→ Passage shown

- - - - - - -

From giswty@nus.edu.sg

Hi there,

I'm new to perl and was writing a small program. Found something funny. When I try to add this particular sequence of numbers (0.4+0.3+0.2+0.1), it does not add up to one. (falls to the else loop).
The version of perl compiler I am using is perl 5.6.1 on windows and solaris

If I change these numbers to like 0.25+0.5+0.25 OR 0.9+0.1 etc then no problem.

Here is the code snippet​:

*************************
use strict;
use warnings;

my $tmp = 0.4+0.3+0.2+0.1;
if ($tmp == 1) {
  print "Equals one", "\n";
}
else {
  print "Not equal to one", "\n";
}
exit;

thanks!
Marie
email​: marie_wong@​gmx.net

From Robin.Barker@npl.co.uk

This is not a bug, see C<perldoc -f decimal> for a full explanation.

If you add a line after 'print "Not equal to one", "\n";'
  printf "\$tmp = %.20f\n", $tmp;
the output is​:

Not equal to one
$tmp = 0.99999999999999988898

Robin
-----Original Message-----
From​: Marie Vivian Wong Tzu Yenn [mailto​:perlbug-followup@​perl.org]
Sent​: 18 June 2003 04​:26
To​: perl5-porters@​perl.org
Subject​: [perl #22725] is this a bug?

# New Ticket Created by "Marie Vivian Wong Tzu Yenn"
# Please include the string​: [perl #22725]
# in the subject line of all future correspondence about this issue.

- - - - - - -

→ Rows on where targets appear
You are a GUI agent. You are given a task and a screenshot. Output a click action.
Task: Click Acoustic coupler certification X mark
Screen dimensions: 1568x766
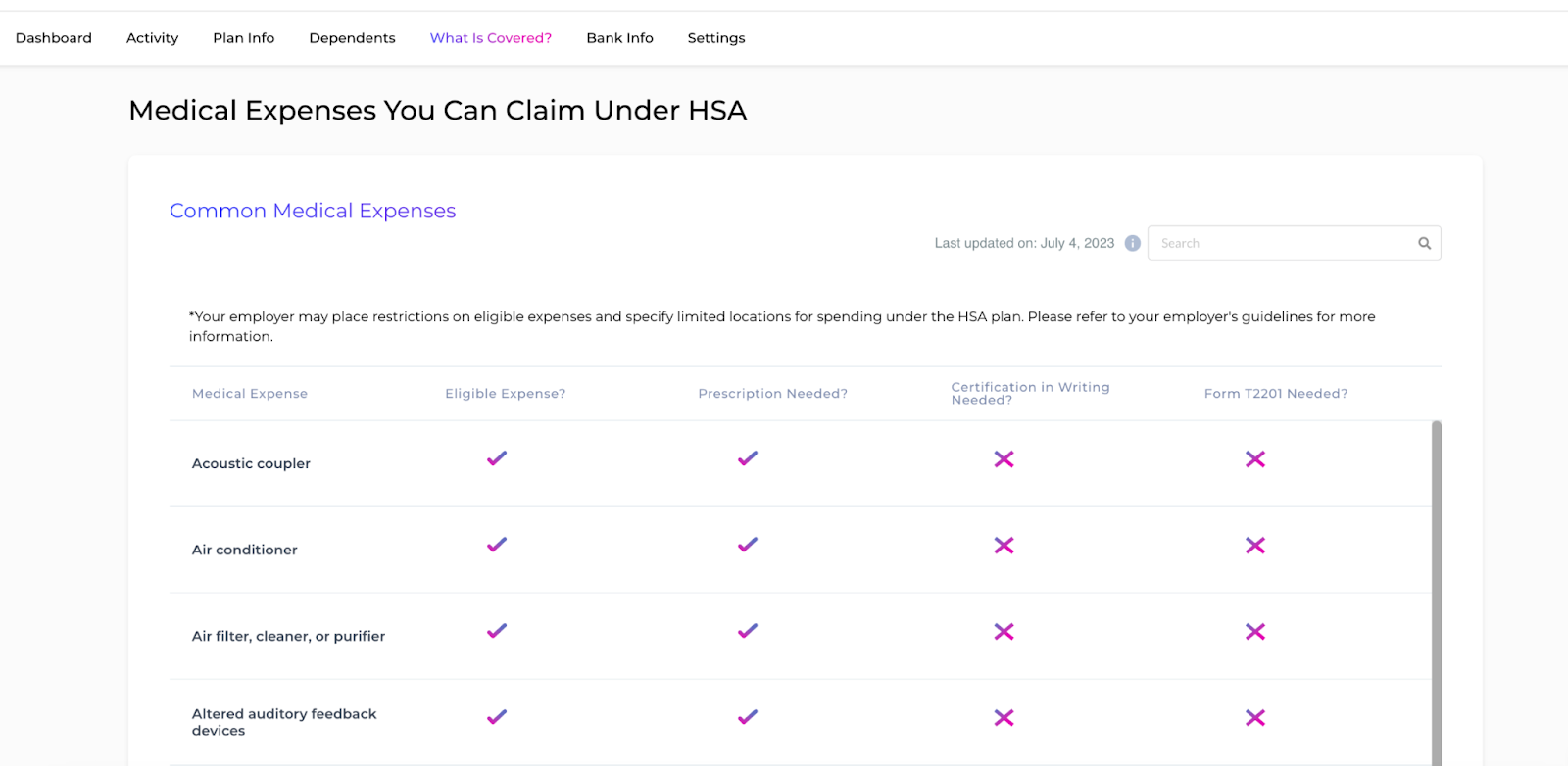coord(1004,459)
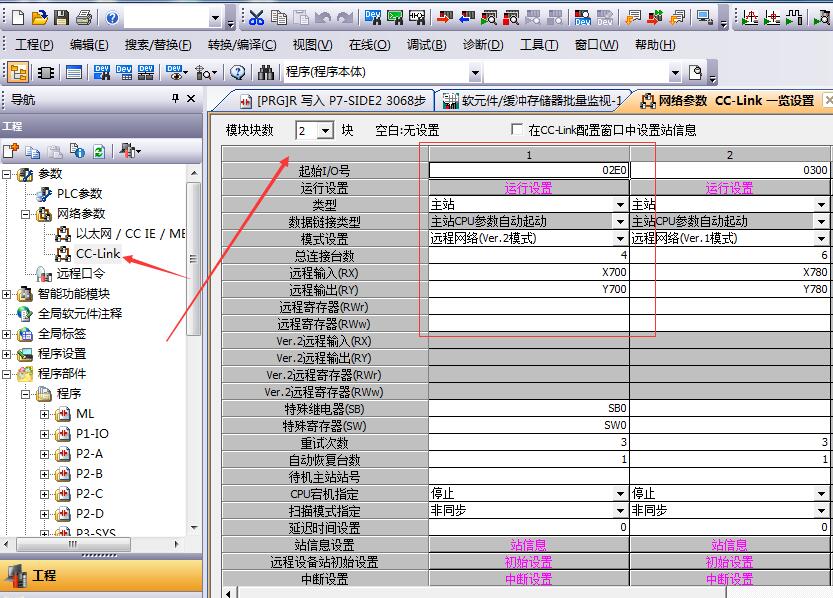Open the P1-IO program tree item
The height and width of the screenshot is (598, 833).
[x=92, y=433]
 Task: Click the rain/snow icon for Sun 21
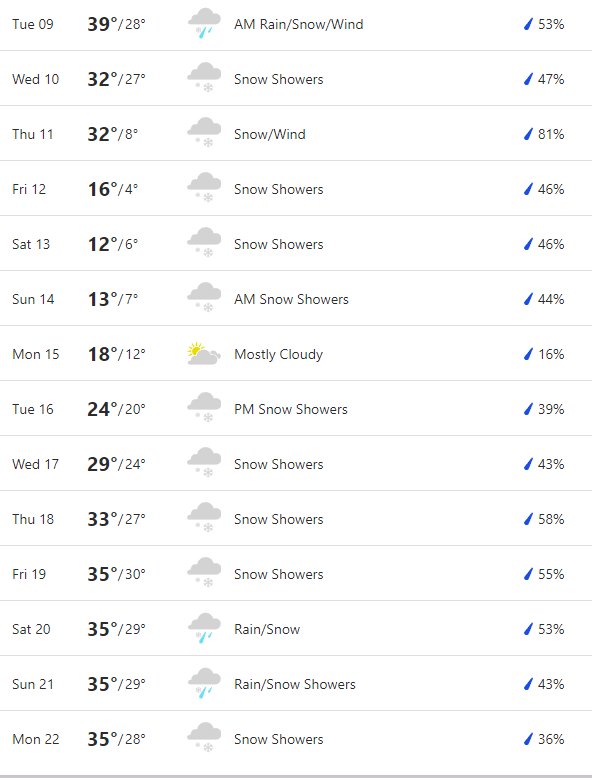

- - - - - - -

→ Exercises to complete
- 1) Answer these questions from the thread:
(a) Which Perl version does the original poster report using, and on which systems?
(b) Which perldoc command does the reply recommend for a full explanation?
(c) What value of $tmp does the added printf line print?
- 2) Print every line of the rows exactly as it appears, omitting the pictures.

→ Exercise answers
- 1)
(a) Perl 5.6.1, on Windows and Solaris.
(b) perldoc -f decimal
(c) 0.99999999999999988898

- 2)
You are a GUI agent. You are given a task and a screenshot. Output a click action.
Task: Click Acoustic coupler certification X mark
Screen dimensions: 1568x766
coord(1004,459)
Open the P1-IO program tree item
The height and width of the screenshot is (598, 833).
[x=92, y=433]
 Task: Click the rain/snow icon for Sun 21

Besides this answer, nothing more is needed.